Based on the minutes it took each runner to complete the race, identify the top three places for each gender.

There are several ways to do this, some of which require less code than others. You will only be graded for producing the correct output, not on how elegant/advanced your programming is.

In [None]:
#
df3 %>%
arrange(df3$finish_minutes) %>%
group_by(runner_gender) %>%
slice(1:3)

# Got the top 3 times for each gender by arranging for finish_minutes, grouping
# by gender, and slicing for the first three in each category


## 6. Plot the Data (3 pts)

Finally, using `ggplot2` create two plots of the data -- density plots of race finishers.

- In the first plot use `finish_minutes` as the x axis.
- In the second plot use `runner_age` as the x axis.
- Use `runner_gender` as the fill.
- We suggest using a `geom_density(alpha=0.2)` or therabouts to see layers through one another.
- Use the `gridExtra` library's `grid.arrange()` method to plot them both.
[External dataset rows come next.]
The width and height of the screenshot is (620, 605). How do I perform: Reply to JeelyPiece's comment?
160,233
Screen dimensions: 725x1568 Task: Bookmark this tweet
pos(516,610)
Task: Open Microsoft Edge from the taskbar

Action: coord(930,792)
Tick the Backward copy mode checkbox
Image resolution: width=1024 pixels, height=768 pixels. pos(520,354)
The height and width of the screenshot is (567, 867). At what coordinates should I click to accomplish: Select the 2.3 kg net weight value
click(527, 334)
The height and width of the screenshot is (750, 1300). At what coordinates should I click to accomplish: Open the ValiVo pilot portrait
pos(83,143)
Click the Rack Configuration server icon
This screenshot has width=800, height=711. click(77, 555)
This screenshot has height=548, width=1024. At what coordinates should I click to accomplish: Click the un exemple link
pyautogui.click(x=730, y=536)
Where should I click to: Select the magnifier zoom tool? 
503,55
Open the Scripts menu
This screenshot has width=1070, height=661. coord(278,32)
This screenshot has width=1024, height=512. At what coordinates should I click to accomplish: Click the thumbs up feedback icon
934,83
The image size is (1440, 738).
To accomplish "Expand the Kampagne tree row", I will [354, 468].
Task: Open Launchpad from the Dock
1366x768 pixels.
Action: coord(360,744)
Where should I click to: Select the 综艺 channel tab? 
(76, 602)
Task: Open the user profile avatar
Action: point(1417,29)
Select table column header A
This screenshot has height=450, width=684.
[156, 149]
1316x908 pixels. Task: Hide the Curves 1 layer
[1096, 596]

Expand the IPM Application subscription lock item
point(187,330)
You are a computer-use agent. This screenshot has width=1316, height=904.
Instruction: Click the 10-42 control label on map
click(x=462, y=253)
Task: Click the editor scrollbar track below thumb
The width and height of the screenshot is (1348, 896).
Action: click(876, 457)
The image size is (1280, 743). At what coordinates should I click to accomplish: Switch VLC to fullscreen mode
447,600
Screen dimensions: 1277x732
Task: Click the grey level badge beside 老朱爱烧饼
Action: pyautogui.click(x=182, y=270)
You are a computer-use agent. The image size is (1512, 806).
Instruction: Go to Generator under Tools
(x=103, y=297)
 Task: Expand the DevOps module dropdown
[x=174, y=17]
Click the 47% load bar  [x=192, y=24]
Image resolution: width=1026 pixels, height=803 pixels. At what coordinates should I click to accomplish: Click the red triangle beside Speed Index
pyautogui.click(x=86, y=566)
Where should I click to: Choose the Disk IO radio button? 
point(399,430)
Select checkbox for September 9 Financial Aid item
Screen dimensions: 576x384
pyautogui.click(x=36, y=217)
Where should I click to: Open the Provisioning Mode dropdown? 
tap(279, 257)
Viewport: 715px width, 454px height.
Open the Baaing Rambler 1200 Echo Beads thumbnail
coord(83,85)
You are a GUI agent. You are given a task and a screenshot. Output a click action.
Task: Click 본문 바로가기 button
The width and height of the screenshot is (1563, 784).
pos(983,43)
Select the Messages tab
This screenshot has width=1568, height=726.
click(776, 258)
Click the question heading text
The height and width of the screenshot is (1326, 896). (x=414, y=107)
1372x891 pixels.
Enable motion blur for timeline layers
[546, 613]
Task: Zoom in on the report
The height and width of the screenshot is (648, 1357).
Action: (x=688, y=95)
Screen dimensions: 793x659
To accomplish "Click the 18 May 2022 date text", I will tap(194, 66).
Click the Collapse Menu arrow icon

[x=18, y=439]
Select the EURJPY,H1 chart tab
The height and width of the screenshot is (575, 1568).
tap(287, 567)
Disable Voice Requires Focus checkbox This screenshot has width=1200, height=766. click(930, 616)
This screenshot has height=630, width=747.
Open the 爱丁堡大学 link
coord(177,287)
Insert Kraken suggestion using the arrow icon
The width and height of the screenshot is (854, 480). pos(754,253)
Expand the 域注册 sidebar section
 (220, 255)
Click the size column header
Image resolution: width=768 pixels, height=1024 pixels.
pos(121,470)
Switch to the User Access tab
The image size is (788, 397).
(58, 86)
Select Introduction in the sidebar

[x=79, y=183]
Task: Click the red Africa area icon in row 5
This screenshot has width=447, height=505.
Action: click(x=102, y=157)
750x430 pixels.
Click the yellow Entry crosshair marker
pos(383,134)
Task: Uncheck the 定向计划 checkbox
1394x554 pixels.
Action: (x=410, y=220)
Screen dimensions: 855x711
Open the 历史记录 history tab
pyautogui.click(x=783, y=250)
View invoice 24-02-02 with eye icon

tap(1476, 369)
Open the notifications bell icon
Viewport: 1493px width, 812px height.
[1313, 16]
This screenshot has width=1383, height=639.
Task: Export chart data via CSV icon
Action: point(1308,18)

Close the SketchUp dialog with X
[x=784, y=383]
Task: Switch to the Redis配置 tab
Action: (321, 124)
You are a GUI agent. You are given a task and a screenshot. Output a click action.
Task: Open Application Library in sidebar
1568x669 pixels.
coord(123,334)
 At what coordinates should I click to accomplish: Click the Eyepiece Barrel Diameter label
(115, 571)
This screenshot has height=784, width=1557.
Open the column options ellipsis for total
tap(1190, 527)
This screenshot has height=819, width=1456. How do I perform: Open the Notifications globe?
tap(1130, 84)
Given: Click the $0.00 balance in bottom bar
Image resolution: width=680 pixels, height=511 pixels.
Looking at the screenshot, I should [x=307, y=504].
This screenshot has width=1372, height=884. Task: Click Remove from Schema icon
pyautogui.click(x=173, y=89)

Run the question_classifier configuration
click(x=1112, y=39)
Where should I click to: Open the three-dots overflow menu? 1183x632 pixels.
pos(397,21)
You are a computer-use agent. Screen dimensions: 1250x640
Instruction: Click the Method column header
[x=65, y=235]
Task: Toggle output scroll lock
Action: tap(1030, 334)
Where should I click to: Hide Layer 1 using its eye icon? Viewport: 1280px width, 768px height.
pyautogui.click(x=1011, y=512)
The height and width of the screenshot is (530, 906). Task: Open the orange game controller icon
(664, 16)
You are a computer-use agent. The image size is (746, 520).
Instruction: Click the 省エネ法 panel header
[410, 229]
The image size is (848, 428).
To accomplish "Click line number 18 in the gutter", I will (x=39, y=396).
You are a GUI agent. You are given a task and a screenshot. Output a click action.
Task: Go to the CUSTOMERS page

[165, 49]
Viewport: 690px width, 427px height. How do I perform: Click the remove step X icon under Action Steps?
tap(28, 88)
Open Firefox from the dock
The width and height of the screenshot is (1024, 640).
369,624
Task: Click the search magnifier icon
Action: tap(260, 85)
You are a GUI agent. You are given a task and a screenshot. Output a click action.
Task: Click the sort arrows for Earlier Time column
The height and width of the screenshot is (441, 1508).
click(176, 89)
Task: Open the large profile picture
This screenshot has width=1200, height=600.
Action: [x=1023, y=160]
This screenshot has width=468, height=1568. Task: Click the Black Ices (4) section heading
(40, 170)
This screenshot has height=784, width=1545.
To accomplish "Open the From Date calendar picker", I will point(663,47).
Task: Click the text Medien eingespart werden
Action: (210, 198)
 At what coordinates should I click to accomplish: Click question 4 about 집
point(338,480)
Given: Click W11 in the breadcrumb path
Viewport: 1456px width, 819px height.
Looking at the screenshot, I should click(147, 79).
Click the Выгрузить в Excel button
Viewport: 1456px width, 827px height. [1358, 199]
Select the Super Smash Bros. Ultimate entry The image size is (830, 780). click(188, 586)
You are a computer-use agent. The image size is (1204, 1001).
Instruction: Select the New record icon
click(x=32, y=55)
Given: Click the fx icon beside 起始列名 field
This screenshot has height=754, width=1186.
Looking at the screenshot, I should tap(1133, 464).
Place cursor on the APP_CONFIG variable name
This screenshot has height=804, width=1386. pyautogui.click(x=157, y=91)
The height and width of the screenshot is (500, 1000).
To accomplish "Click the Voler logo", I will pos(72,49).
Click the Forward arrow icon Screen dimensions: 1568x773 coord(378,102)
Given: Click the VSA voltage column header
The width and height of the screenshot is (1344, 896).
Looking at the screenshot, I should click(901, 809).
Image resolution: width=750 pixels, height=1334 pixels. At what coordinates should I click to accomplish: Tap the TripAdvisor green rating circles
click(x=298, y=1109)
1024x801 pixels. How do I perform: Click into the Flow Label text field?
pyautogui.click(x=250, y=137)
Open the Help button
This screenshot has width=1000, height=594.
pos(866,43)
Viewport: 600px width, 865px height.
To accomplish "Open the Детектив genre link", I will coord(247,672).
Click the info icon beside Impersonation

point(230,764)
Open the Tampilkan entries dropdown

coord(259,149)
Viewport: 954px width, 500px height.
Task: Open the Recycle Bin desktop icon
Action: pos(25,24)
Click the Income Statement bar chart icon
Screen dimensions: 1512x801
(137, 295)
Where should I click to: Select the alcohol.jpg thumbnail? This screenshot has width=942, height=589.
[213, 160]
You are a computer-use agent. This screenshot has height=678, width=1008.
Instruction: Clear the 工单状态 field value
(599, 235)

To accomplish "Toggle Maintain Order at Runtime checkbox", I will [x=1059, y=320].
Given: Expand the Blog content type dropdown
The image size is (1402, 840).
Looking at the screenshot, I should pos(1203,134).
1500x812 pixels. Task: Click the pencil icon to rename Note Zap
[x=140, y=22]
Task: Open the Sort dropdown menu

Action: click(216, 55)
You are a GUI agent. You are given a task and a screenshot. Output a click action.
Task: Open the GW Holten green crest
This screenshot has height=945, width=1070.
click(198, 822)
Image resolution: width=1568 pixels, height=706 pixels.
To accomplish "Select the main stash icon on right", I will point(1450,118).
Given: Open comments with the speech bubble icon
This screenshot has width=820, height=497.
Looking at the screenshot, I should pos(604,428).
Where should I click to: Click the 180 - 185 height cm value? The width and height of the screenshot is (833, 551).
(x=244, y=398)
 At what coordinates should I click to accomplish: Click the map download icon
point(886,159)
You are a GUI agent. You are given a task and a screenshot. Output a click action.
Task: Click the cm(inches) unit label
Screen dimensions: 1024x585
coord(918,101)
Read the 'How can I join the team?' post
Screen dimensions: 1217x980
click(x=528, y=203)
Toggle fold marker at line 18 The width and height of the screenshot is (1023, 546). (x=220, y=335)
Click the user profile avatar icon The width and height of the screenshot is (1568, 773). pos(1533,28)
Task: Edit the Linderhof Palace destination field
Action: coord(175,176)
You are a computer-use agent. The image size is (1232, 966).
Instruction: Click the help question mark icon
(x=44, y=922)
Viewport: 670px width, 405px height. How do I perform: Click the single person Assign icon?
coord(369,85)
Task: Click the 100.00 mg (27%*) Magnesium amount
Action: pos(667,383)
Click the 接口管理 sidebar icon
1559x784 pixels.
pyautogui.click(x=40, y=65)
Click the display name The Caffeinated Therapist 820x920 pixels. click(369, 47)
You will note that since this is artificial data you will be able to see the gender layers clearly enough but they will not be statistically meaningful.

In [None]:
#


ggplot(df3, aes(x = finish_minutes, fill = runner_gender)) +
geom_density(alpha=0.2)

ggplot(df3, aes(x = runner_age, fill = runner_gender)) +
geom_density(alpha=0.2)


# Plotted both plots by gender, first is finish_minutes second is runner_age
# Could not work the grid.arrange() function.
# I tried importing the gridExtra library but it said no such thing exists
# I couldn't figure it out